Upon leaving Kendall, Garces cooked at several restaurants in Spain and France before returning to the U.S. for work in New York. He soon teamed up with Rodriguez at Alma de Cuba and impressed the groundbreaking “nuevo Latino” chef, who then made him opening chef at two more restaurants. When Garces set out to open Amada, Rodriguez said he knew Garces would make an impact on the American restaurant scene, though not just for his food.
“Developing menus and recipes was just one of his talents,” Rodriguez said. “But he has the ability to use both sides of his brain. There are lots of chefs who have the creative ability they need, but they have no business sense. José has both. He’s one in a million.”

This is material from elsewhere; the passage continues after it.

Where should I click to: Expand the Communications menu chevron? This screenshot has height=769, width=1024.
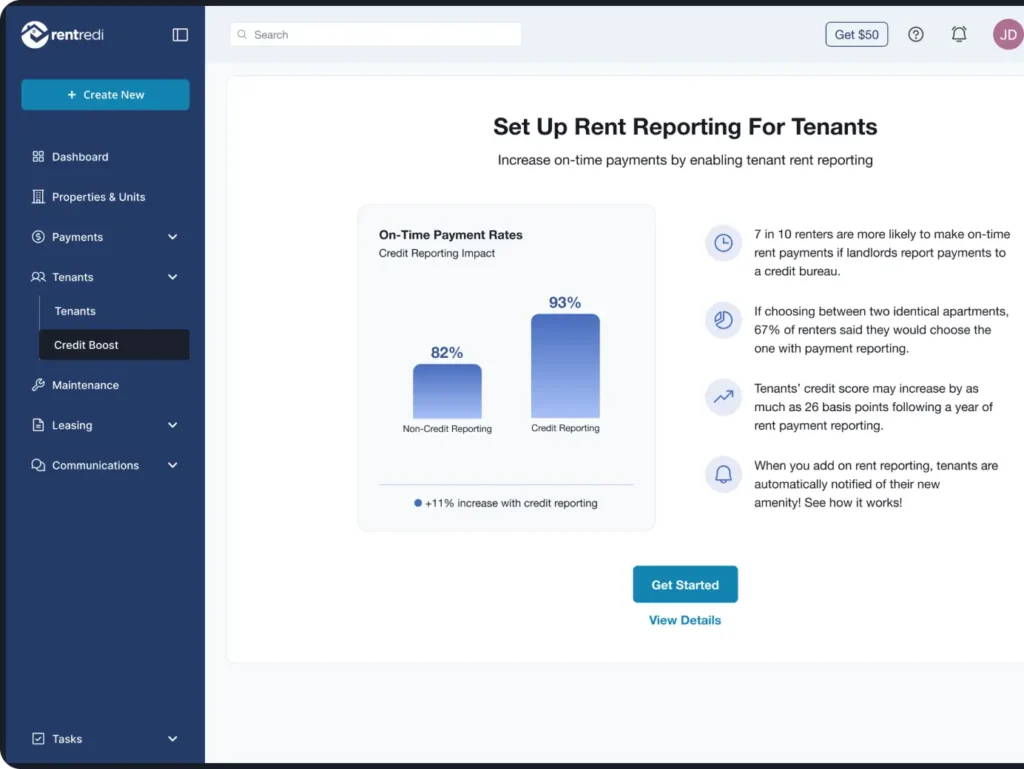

Marc Vetri, chef-owner of Vetri in Philadelphia, became friends with Garces when he worked at Alma de Cuba, and recognized that “José was one of those guys you just knew was only working for someone else to learn the missing parts of what he needed to open up his own restaurant. The way he talked about the business was different from most guys. You knew it was going to happen.”
Vetri, after opening three restaurants in eight years, said he’s “just blown away” that Garces has opened five times that number in seven years and is still planning to open more in 2012.
“About six months after he opened Amada, he says to me, ‘I’m thinking about a second restaurant,’ and he’s already mapped out his whole plan to roll out four in four years,” Vetri added. “I told him, ‘I wish I could think like you do, but I just can’t.’ Very few people are able to do that.”
Garces said he never envisioned achieving such success so quickly, though opening Amada helped him see the possibilities for other concepts. Still, when asked to recall his career dreams of 20 years ago, he’s quicker to remember his struggles than any private aspirations.
“Had you told me years ago — when I was toiling as a chef de cuisine and trying to etch out a piece of a restaurant career for myself — that this would happen, there’s no way I’d have believed you,” Garces insisted. “Here’s a moment in my career that’ll give you an idea of what I was thinking back then: After culinary school I was cooking at a restaurant in Spain where the chef asked me to clean these baby eels — about a thousand of them in a bucket, all one-third the size of my pinky, still alive and swimming. I felt so small at that moment. That’s what sticks with me.”
Such humility is typical for Garces, said Glascott. “Everything about José and his business has grown except for his head — there’s no ego,” Glascott said. “It sounds crazy, but he’s the same guy we all went to high school with. It’s so rare to find somebody that can succeed like that and not let it get to them in the wrong way.”